To further complicate your decision, Garmin added the Forerunner 255 in 2022. The latest model offers multiband GPS support, a barometric altimeter, and much-improved sleep tracking, among several dozen other welcome additions. The result is a multisport, runner-friendly watch. At $350, this is one of the best value watches in the Garmin lineup.
New and remarkable
For years I’ve used the Garmin 245, which falls in the middle of Garmin’s Forerunner line and is aimed primarily at runners. With the release of the Forerunner 255, Garmin retired the 245.
As with any fitness tracker, it depends on what you’re doing. For reference, my workout routine is based on body weight, with alternating walking and sprinting sessions throughout the week. I also used the 255 on hikes, paddleboarding, and for sleep tracking.
Like almost all Garmin non-touch watches, the Forerunner 255 has five buttons, three on the left and two on the right. I find the buttons more reliable to navigate with than the touchscreen models, but the important thing to note is that there’s no touchscreen here. The watch face is fully customizable, with a good selection of default watch faces that you can customize to your liking.
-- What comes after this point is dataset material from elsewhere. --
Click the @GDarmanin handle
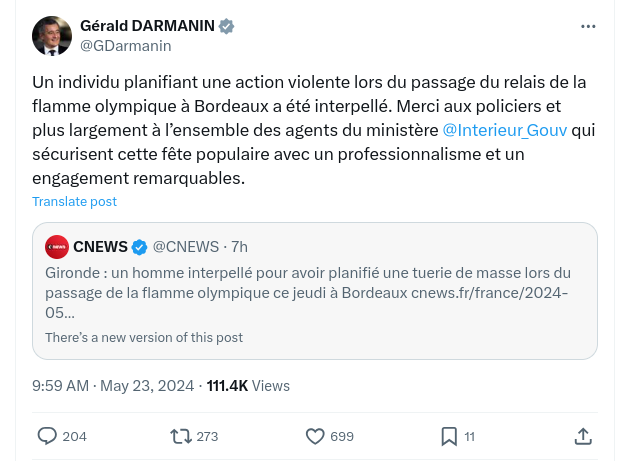 click(x=125, y=46)
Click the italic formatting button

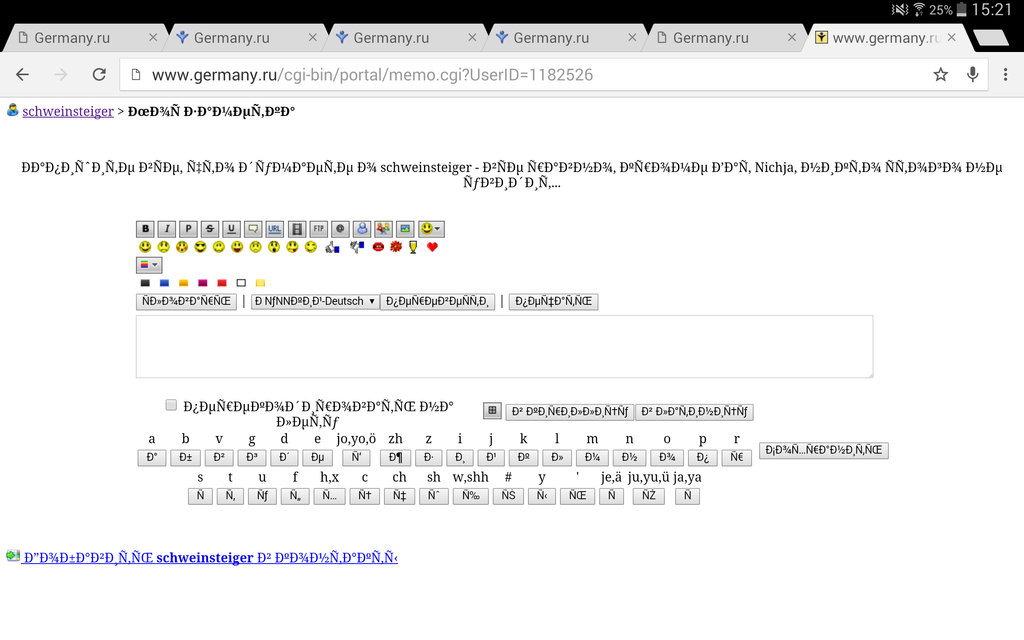167,229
There are quite a few new features worth mentioning, but the one I was most excited about is sleep tracking. The Forerunner 255 tracks heart rate variability (HRV) and sleep stages and gives you an overall sleep score, with a new morning report, which includes the company’s Body Battery feature, as well as a daily greeting, weather and other tidbits. It is similar to what Apple offers.
To test the accuracy of the Forerunner 255, I had my wife, who uses an Oura ring to track sleep, use it for a few weeks. (The Forerunner needs 19 days of use before it starts making recommendations based on the sleep data it collects.) To keep this review reasonably long, the upshot was that she no longer has to worry about replacing of her Oura, given the disappointing trajectory. The Forerunner’s data largely matched that of the Oura and is nearly as complete. But it doesn’t track body temperature while sleeping and lacks some of the other features the Oura offers.
I especially liked my Morning Report, a good way to get a quick overview of where you are and what you want to do that day, training-wise. The other thing that caught my eye in the first week was the new auto-detection features.